▸ WHAT THE TASK ASKS
Collect each line below that contains the string "agent", with matching case, and copy it in full.

▸ AVAILABLE RECORDS
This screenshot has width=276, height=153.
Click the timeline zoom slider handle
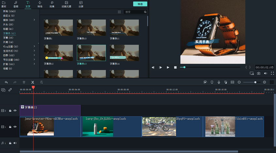click(255, 82)
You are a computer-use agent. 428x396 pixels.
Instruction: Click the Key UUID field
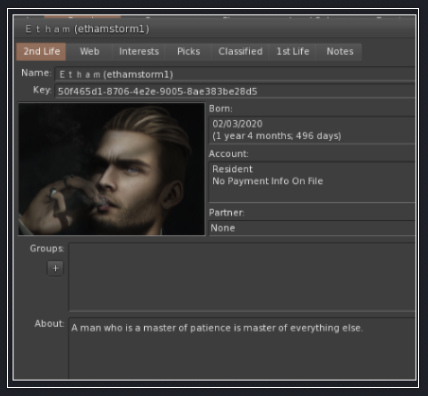(235, 91)
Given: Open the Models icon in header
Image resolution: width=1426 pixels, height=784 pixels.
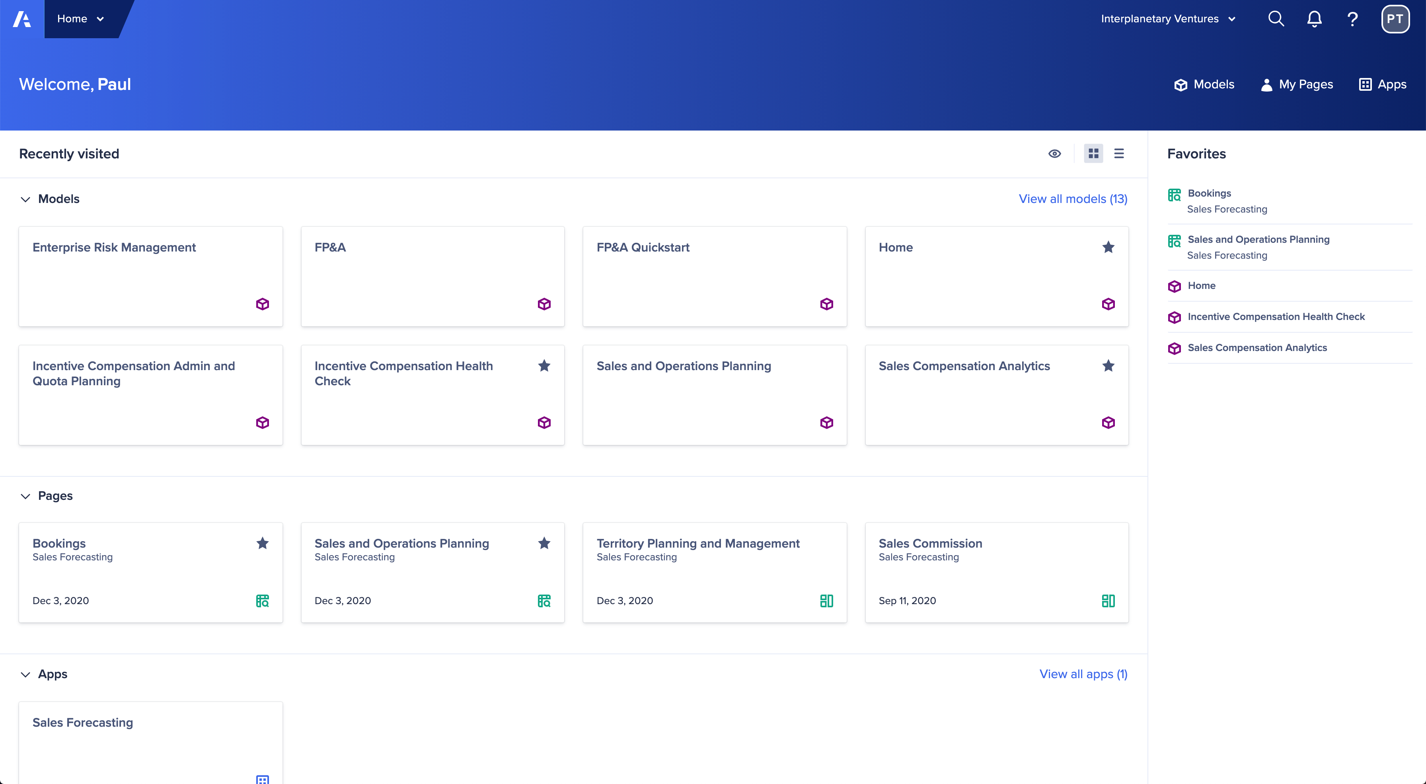Looking at the screenshot, I should pyautogui.click(x=1181, y=84).
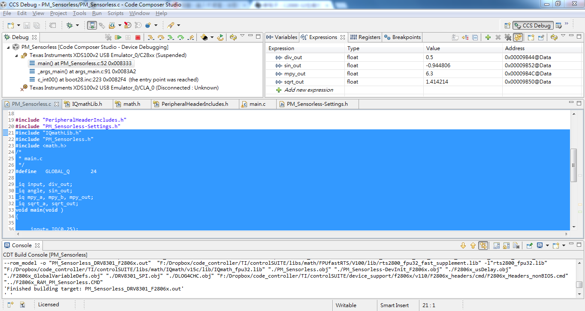Terminate the debug session via red square icon
This screenshot has width=585, height=311.
pyautogui.click(x=137, y=37)
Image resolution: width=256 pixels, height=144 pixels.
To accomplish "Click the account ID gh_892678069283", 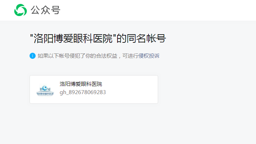I will [x=83, y=92].
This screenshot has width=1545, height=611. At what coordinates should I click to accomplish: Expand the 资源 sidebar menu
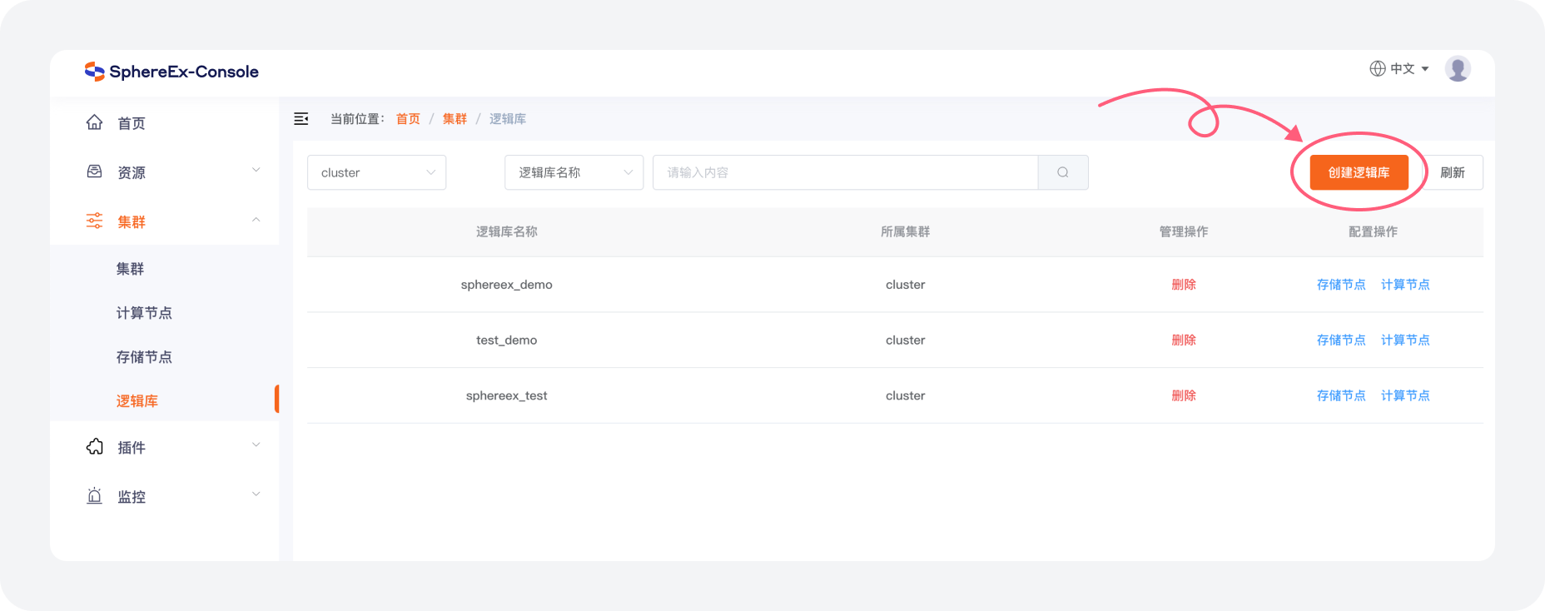[256, 171]
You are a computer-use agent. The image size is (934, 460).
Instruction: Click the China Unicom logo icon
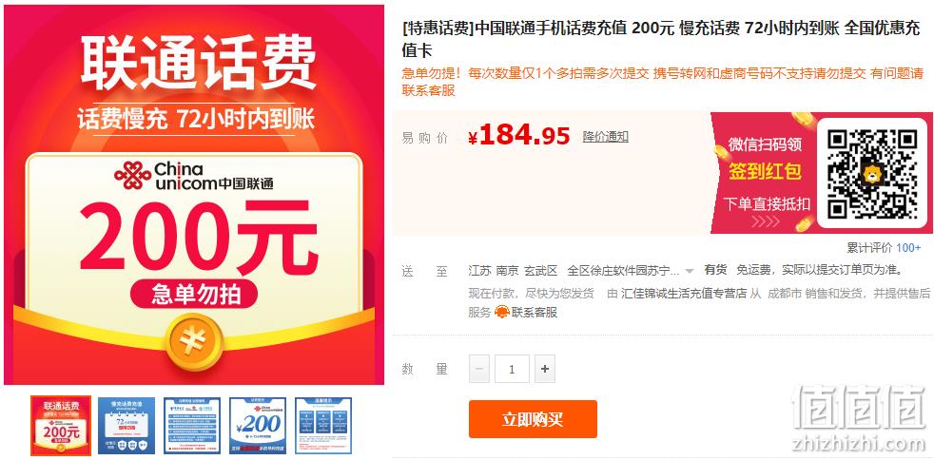[x=133, y=176]
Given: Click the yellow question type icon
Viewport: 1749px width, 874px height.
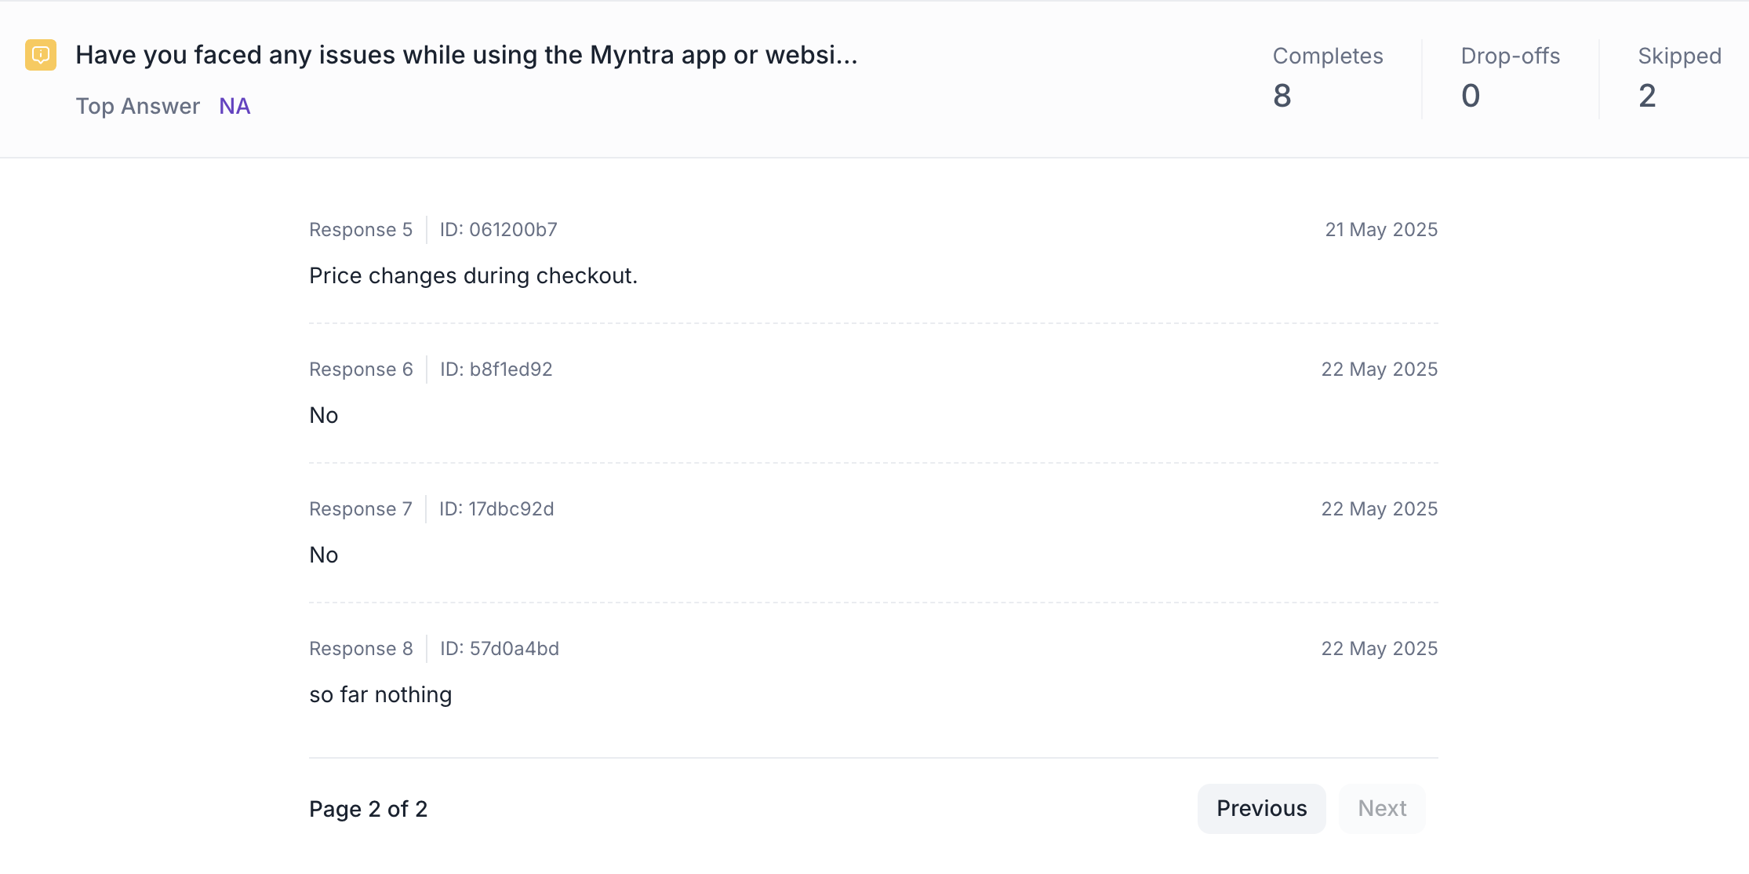Looking at the screenshot, I should (41, 55).
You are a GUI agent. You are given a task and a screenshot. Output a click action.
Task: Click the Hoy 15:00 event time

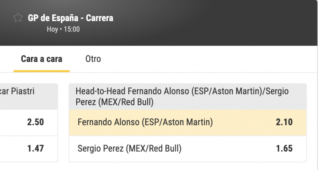pyautogui.click(x=63, y=29)
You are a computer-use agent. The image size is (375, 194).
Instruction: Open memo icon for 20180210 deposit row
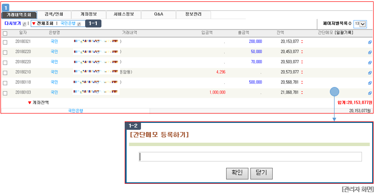[370, 73]

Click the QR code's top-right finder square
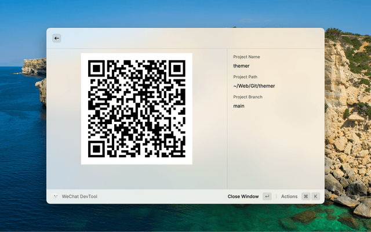tap(176, 68)
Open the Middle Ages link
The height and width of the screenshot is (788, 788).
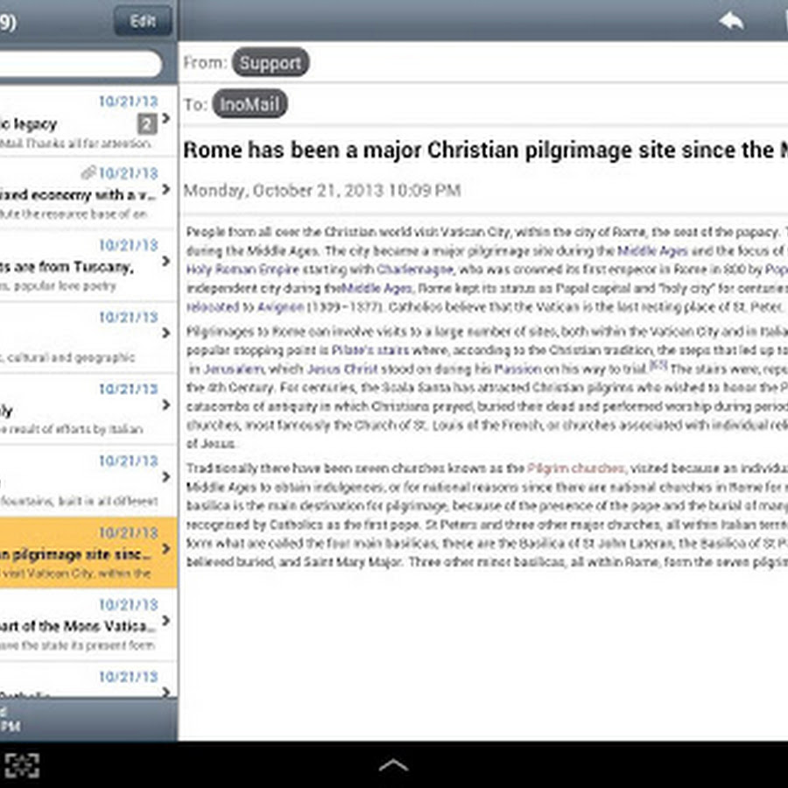[651, 251]
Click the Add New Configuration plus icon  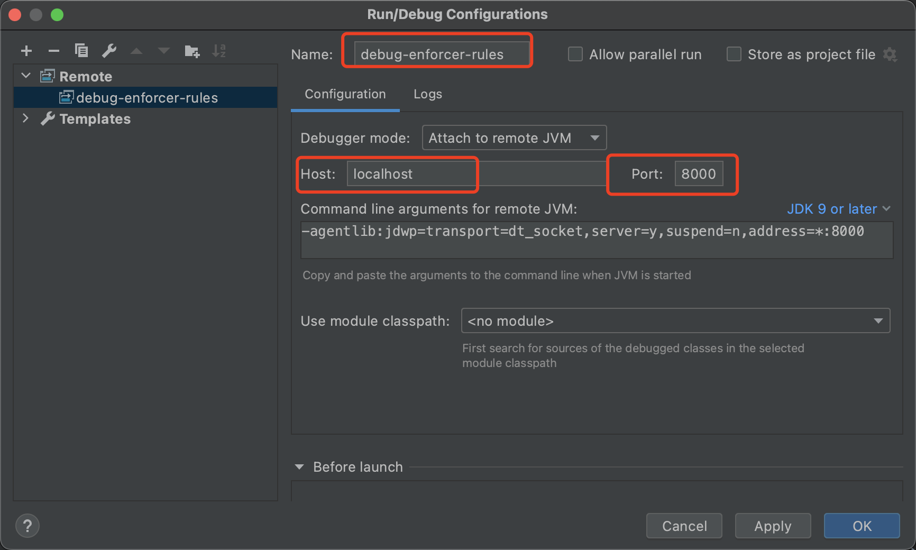coord(26,51)

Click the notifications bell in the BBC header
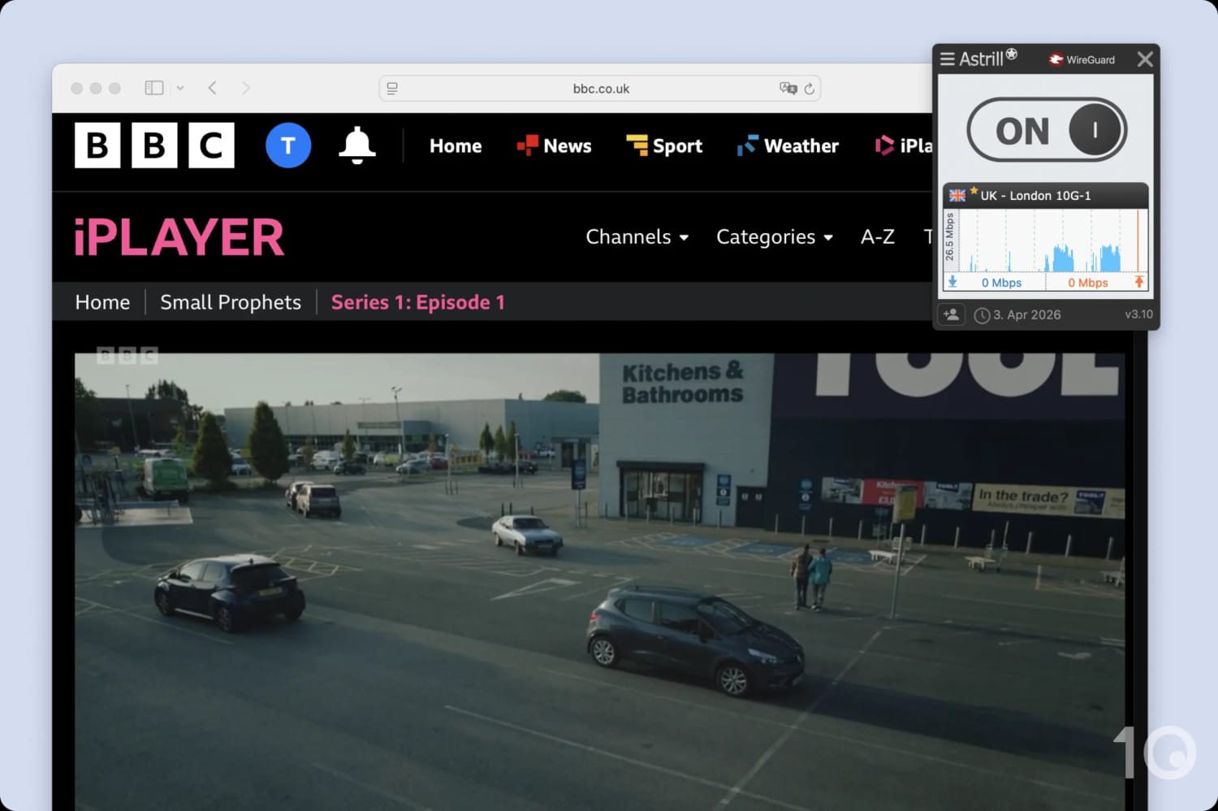tap(357, 145)
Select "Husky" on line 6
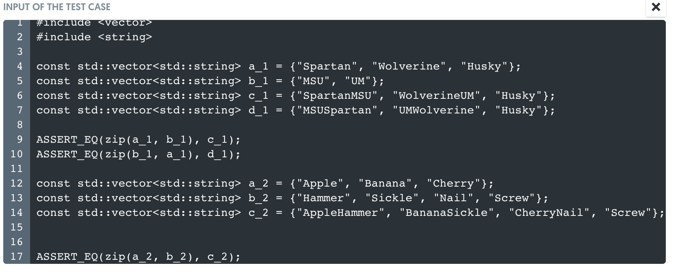This screenshot has width=678, height=274. 522,96
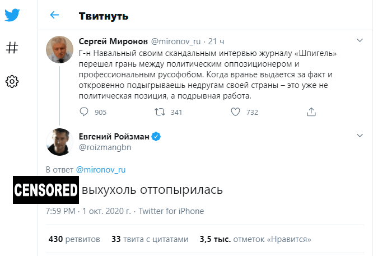Share Сергей Миронов's tweet
Screen dimensions: 387x256
(x=311, y=112)
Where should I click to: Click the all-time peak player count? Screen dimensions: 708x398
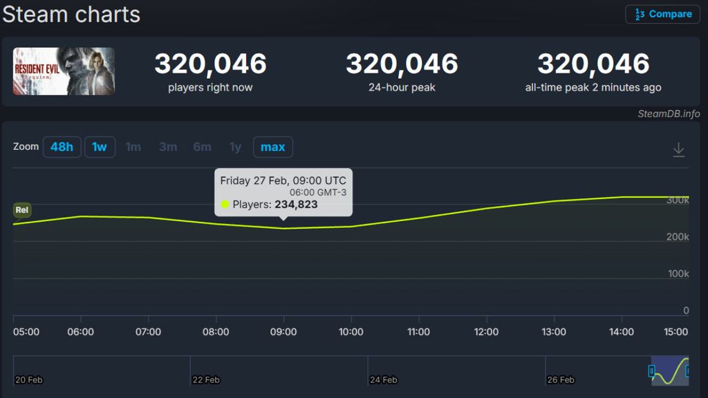(x=593, y=64)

▸ EXERCISE ANSWER
You are a computer-use agent. 428x396 pixels.
You are a computer-use agent. The image size is (934, 460).
You are a GUI agent. You are given a task and a screenshot. Output a click action.
You are a computer-use agent. The image size is (375, 194).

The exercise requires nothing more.